[Python-ideas] Format mini-language for lakh and crore

David Mertz mertz at gnosis.cx
Sun Jan 28 01:25:09 EST 2018


In South Asia, a different style of digit delimiters for large numbers is
used than in Europe, North America, Australia, etc.  With some minor
spelling differences, the term lakh is used for a hundred-thousand, and it
is generally written as '1,00,000'.

In turn, a crore is 100 lakh, and is written as '1,00,00,000'.  Extending
this pattern, larger numbers continue to use two digits in groups (other
than the smallest grouping of three digits.  So, e.g. 1e12 is written
as 10,00,00,00,00,000.

It's nice that we now have the optional underscore in numeric literals.  So
we could write a number as either `12_34_56_78_00_000` or
`1_234_567_800_000` depending on what region of the world and which
convention was more familiar.

However, in *formatting* those numbers, the format mini-language only
allows the European convention.  So e.g.

In [1]: x = 12_34_56_78_00_000
In [2]: "{:,d}".format(x)
Out[2]: '1,234,567,800,000'
In [3]: f"{x:,d}"
Out[3]: '1,234,567,800,000'


In order to get Indian number delimiters, you'd have to write a custom
formatting function, notwithstanding that something like 1.5 billion people
use the three-then-two delimiting convention.

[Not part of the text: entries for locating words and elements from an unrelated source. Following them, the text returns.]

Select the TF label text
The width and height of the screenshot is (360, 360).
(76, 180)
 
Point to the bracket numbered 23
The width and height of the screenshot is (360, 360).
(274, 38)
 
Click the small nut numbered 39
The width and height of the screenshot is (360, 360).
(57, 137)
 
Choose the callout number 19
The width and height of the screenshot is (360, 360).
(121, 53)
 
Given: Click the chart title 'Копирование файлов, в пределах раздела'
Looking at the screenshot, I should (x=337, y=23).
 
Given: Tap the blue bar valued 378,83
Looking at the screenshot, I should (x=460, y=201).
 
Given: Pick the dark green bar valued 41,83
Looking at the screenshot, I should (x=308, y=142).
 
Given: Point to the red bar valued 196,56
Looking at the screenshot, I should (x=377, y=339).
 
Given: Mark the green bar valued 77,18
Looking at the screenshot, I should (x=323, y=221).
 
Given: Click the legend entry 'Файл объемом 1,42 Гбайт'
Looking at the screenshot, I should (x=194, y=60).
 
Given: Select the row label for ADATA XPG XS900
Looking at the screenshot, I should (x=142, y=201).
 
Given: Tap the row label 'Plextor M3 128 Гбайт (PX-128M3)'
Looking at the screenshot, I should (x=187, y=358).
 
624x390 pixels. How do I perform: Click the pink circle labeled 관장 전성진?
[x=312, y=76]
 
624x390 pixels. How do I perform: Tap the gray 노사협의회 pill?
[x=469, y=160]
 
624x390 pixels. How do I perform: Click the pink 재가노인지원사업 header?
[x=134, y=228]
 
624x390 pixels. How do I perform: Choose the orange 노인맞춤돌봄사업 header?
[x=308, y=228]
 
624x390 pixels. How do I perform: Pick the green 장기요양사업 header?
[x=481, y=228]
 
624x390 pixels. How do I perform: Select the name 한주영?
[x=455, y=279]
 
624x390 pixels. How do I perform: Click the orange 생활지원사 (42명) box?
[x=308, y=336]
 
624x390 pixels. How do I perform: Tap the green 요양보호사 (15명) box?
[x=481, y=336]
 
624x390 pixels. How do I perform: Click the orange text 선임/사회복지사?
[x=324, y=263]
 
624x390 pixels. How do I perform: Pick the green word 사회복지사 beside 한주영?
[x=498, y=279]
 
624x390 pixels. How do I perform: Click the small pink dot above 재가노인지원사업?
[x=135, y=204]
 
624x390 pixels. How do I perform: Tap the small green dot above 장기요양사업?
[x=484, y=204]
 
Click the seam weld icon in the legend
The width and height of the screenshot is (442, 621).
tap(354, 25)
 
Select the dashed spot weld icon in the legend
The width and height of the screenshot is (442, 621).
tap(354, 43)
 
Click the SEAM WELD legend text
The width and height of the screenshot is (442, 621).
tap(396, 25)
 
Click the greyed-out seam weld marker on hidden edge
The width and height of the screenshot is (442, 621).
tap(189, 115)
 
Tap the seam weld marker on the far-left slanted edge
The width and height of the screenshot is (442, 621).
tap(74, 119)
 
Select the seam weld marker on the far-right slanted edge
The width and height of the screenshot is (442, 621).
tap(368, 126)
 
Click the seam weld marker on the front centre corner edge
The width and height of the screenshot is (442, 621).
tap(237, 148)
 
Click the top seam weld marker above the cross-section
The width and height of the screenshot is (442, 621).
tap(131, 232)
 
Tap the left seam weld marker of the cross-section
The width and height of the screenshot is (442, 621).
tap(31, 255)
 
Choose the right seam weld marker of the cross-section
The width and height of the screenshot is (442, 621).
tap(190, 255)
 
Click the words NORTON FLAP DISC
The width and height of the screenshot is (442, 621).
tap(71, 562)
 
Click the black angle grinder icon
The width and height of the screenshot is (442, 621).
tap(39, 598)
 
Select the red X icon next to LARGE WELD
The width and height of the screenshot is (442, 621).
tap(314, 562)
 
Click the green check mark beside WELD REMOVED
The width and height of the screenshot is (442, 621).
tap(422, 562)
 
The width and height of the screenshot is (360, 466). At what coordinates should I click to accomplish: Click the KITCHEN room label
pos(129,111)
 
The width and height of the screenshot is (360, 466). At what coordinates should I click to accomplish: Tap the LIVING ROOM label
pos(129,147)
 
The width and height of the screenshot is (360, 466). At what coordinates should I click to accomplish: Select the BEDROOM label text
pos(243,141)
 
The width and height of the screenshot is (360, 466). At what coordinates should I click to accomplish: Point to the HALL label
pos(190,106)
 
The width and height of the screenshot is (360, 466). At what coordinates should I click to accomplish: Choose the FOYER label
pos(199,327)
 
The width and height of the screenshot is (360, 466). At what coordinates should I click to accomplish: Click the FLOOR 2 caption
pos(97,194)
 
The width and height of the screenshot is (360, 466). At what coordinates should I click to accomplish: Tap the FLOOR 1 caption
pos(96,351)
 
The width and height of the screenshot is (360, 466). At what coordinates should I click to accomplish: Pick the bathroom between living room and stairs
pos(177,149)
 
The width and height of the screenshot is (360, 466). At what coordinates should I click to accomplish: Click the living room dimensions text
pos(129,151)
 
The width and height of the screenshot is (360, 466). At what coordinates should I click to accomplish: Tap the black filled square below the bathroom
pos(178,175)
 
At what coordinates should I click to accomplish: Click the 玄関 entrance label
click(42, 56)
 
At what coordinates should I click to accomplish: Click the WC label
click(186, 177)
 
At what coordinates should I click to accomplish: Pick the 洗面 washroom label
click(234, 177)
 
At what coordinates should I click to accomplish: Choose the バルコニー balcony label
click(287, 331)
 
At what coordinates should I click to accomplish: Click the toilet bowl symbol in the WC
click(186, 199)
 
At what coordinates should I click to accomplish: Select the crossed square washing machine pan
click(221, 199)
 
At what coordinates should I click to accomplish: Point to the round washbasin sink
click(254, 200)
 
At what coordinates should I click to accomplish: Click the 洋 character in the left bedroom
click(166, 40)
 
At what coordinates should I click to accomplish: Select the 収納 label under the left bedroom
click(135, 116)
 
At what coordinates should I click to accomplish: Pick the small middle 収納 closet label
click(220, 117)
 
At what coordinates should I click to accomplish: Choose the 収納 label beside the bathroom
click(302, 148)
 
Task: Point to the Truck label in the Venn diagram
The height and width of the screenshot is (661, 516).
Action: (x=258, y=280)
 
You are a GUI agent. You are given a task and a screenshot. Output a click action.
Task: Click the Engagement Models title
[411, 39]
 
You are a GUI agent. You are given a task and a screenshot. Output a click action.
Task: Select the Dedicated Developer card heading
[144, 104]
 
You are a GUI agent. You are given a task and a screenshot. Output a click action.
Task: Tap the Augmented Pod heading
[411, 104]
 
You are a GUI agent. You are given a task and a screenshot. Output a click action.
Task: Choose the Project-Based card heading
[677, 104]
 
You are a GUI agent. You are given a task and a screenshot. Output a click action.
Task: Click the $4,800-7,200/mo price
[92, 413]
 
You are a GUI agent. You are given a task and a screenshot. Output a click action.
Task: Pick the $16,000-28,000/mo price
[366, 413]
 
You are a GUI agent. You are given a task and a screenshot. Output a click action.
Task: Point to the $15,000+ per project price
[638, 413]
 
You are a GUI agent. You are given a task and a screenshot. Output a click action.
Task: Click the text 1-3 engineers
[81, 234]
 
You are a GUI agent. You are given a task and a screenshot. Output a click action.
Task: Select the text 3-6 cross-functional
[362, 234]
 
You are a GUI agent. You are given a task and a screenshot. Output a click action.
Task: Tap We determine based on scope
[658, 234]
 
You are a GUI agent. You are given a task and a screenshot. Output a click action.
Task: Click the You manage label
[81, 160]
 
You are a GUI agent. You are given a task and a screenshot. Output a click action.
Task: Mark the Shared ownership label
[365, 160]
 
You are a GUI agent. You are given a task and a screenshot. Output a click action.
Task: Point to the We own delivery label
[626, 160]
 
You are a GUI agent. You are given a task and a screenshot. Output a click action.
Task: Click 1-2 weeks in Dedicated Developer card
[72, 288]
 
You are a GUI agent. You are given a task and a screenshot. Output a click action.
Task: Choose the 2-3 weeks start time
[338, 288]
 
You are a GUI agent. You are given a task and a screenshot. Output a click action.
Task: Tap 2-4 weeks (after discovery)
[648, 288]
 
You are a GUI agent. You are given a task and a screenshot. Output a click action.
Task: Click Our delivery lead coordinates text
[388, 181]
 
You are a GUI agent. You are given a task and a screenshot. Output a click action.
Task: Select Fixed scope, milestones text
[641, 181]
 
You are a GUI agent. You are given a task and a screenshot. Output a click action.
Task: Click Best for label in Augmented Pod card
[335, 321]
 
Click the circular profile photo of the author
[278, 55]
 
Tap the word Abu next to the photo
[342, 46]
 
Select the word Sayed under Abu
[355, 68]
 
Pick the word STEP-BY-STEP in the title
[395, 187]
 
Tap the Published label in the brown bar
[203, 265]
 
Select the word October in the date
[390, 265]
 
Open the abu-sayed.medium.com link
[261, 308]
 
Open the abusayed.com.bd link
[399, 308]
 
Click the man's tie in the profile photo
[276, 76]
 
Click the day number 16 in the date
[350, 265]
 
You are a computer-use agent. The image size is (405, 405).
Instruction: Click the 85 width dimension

I propose that Python should have an additional grouping option, or some
other way to specify this grouping convention.  Oddly, the '_' grouping
symbol is available, even though no one actually uses that grouper outside
of programming languages like Python, e.g.:

In [4]: f"{x:_d}"
Out[4]: '1_234_567_800_000'


I guess this is nice for something like round-tripping numbers used in
code, but it's not a symbol anyone uses "natively" (I understand why comma
or period cannot be used in numeric literals since they mean something else
in Python already).

I'm not sure what symbol or combination I would recommend, but finding
something suitable shouldn't be so hard.  Perhaps now that backtick no
longer has any other meaning in Python, it could be used since it looks
similar to a comma.  E.g. in Python 3.8 we might have:

>>> f"{x:`d}"
'12,34,56,78,00,000'

(actually, this probably isn't any parser issue even in Python 2 since it's
already inside quotes; but the issue is moot).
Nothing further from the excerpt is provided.